FRAGMENTO DEL DOCUMENTO:
# # # #
Habría una especie de sabiduría innata en estos escolares, cuya expresión sería la risa. En ese cuadro, los profesores se reconocerían como seres risibles. ¡Pobres profesores! El relato de Jorge Edwards es síntomático: “Tuve la rápida impresión de que los alumnos entendían mejor la muestra que los profesores, lo cual quizá sería extensible a la critica de arte, con perdón de Justo Pastor. Porque los alumnos y las alumnas se reían francamente, o sonreían con relativo disimulo, bajo las miradas adustas de los profesores, y a mi me parecía que la muestra estaba hecha para eso: para reirse de buena gana o para sonreir tapándose la boca”.


Repongo la cuestión del profesor en el debate. Este no entiende la muestra; queda en falta con los alumnos. Sin embargo, relativizo la posición de Jorge Edwards, porque los escolares se ríen de buena gana en todas las visitas que hacen a los museos o a los centros de arte. La risa de los escolares y los empujones forman parte de toda “salida a terreno” o actividad extra programática fuera del aula, ya que son percibidas como situaciones excepcionales en las que la escolaridad puede expresarse como un colectivo perverso, contra el profesor, que hasta ese momento es representación directa de la autoridad política.


Recuerdo con estupor haber asistido a la visita que un grupo de escolares austríacos hacía al campo de concentración de Mauthausen. En dos filas, avanzaban por el patio central, desde las barracas hacia el museo de sitio, en cuyo subsuelo se encuentran los hornos crematrios, empujándose unos a otros, dándose cachamales como si fueran de paseo. En verdad, estaban de paseo. El formato “salida de escolares” puede desmontar cualquier cosa y tornarla ridícula.
# # # #
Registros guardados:
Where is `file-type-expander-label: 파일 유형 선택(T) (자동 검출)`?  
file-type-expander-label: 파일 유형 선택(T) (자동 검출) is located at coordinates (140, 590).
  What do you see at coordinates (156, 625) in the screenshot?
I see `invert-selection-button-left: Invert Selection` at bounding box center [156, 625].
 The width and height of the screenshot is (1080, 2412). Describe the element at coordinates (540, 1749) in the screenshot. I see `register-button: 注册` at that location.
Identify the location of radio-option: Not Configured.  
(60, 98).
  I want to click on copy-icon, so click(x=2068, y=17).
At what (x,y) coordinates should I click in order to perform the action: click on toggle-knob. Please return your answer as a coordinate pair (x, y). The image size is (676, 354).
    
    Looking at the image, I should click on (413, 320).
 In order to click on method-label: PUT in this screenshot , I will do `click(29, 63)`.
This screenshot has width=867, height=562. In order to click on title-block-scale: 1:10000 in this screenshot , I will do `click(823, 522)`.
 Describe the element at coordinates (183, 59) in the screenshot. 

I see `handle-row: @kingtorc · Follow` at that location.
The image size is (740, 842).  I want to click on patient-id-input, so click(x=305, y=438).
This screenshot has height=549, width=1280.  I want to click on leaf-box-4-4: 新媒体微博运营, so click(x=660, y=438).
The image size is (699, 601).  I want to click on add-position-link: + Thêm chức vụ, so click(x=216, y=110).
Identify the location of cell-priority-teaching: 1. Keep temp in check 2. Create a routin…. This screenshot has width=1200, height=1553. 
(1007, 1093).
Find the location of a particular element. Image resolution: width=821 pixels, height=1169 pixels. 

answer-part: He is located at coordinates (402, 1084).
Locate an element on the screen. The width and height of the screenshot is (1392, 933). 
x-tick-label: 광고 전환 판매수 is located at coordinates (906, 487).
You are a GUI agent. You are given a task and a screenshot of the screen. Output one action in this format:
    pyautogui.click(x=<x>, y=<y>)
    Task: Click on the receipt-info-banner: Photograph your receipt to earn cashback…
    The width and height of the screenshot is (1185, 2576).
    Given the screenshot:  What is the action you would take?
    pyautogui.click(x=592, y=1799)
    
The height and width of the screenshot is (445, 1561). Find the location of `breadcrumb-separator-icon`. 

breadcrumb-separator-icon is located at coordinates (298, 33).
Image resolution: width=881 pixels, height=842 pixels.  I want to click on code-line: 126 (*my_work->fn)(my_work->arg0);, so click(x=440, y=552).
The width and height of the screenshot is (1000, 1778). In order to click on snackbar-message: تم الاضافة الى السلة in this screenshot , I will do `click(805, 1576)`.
# # # #
ORDEN DE TRABAJO 1: ¿Qué campo de concentración visitaba el grupo de escolares austríacos mencionado en el fragmento?
ORDEN DE TRABAJO 2: Reproduce del fragmento el texto comprendido entre "Recuerdo con estupor" y "y tornarla ridícula.", ambos incluidos.
Los registros no intervienen en esto.

RESULTADO DEL EJERCICIO 1: El campo de concentración de Mauthausen.

RESULTADO DEL EJERCICIO 2:
Recuerdo con estupor haber asistido a la visita que un grupo de escolares austríacos hacía al campo de concentración de Mauthausen. En dos filas, avanzaban por el patio central, desde las barracas hacia el museo de sitio, en cuyo subsuelo se encuentran los hornos crematrios, empujándose unos a otros, dándose cachamales como si fueran de paseo. En verdad, estaban de paseo. El formato “salida de escolares” puede desmontar cualquier cosa y tornarla ridícula.